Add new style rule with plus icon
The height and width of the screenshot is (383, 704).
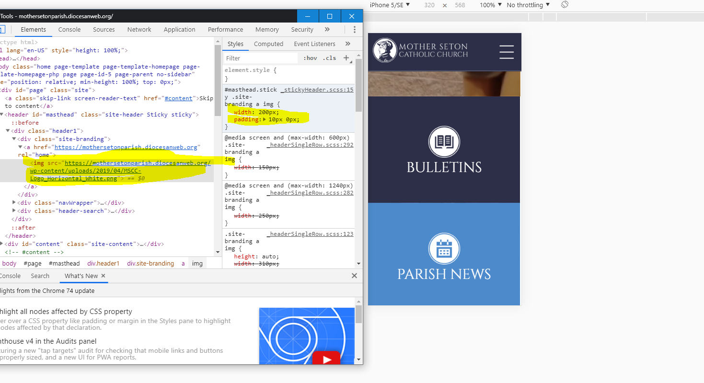point(346,58)
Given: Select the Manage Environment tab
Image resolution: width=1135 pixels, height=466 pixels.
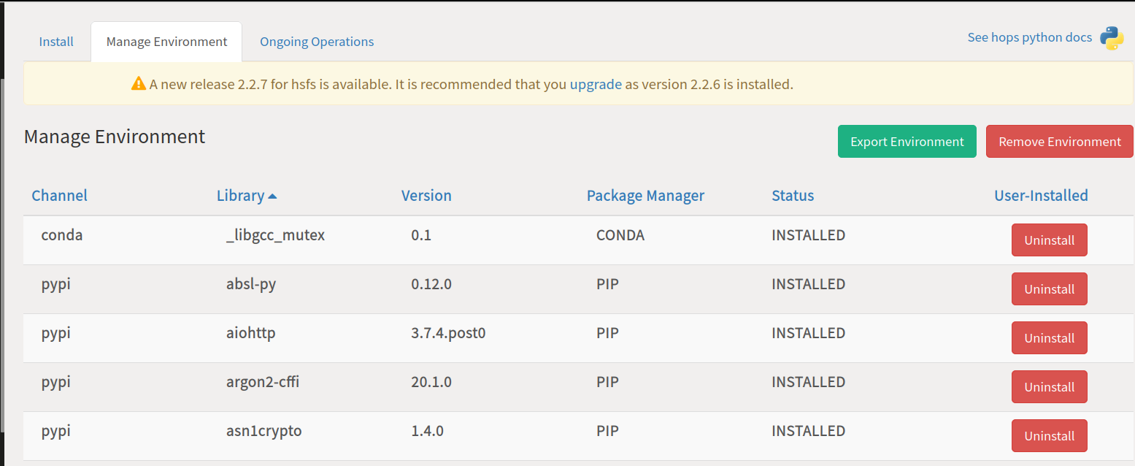Looking at the screenshot, I should (x=166, y=42).
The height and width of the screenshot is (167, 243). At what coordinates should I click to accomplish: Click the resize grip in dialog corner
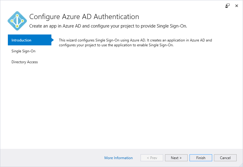(241, 165)
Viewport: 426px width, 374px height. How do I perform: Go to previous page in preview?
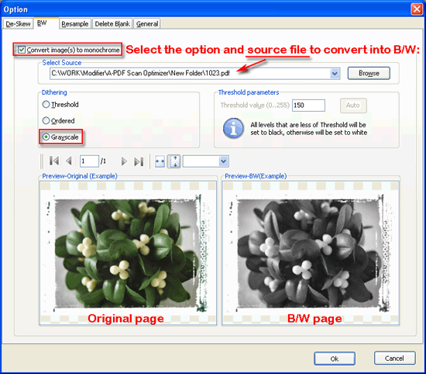pos(69,161)
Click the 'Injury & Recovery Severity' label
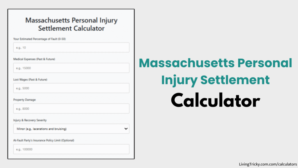The height and width of the screenshot is (168, 298). (x=29, y=120)
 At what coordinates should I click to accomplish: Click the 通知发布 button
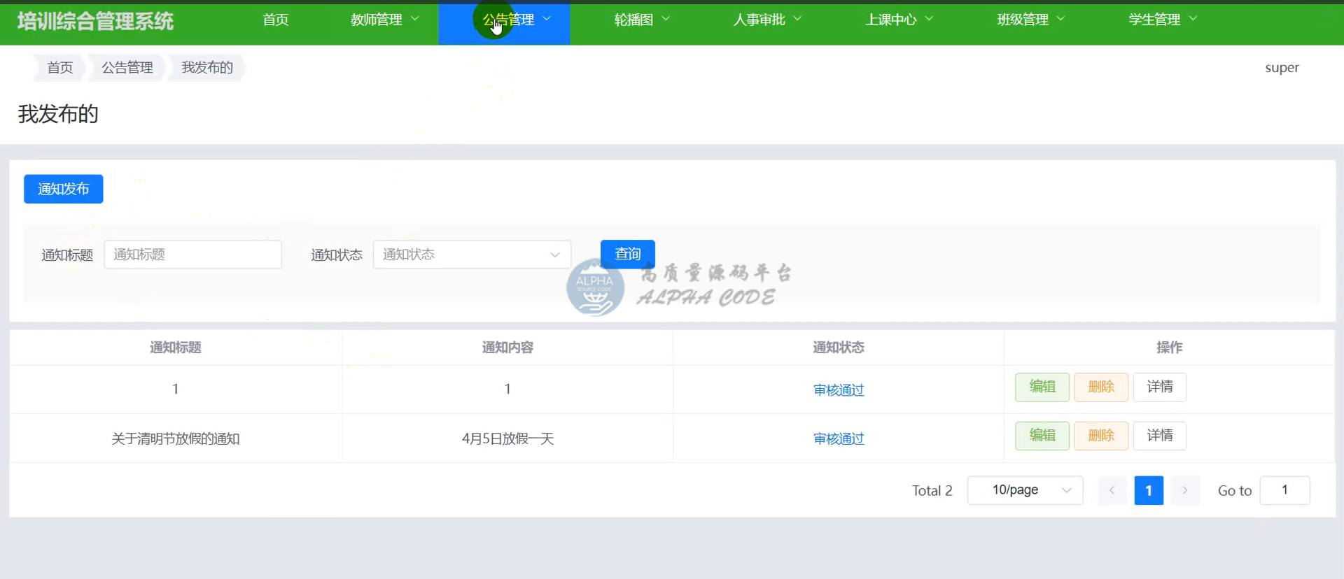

> [Task objective] Pictures are to be left out; the records above must be repeated word for word.

> [Task result]
Add new style rule with plus icon
The height and width of the screenshot is (383, 704).
point(346,58)
Given: Select the Manage Environment tab
Image resolution: width=1135 pixels, height=466 pixels.
Looking at the screenshot, I should (x=166, y=42).
The height and width of the screenshot is (167, 243). At what coordinates should I click to accomplish: Click the resize grip in dialog corner
(241, 165)
Viewport: 426px width, 374px height. How do I perform: Go to previous page in preview?
pos(69,161)
Click the 'Injury & Recovery Severity' label
The height and width of the screenshot is (168, 298). (x=29, y=120)
 At what coordinates should I click to accomplish: Click the 通知发布 button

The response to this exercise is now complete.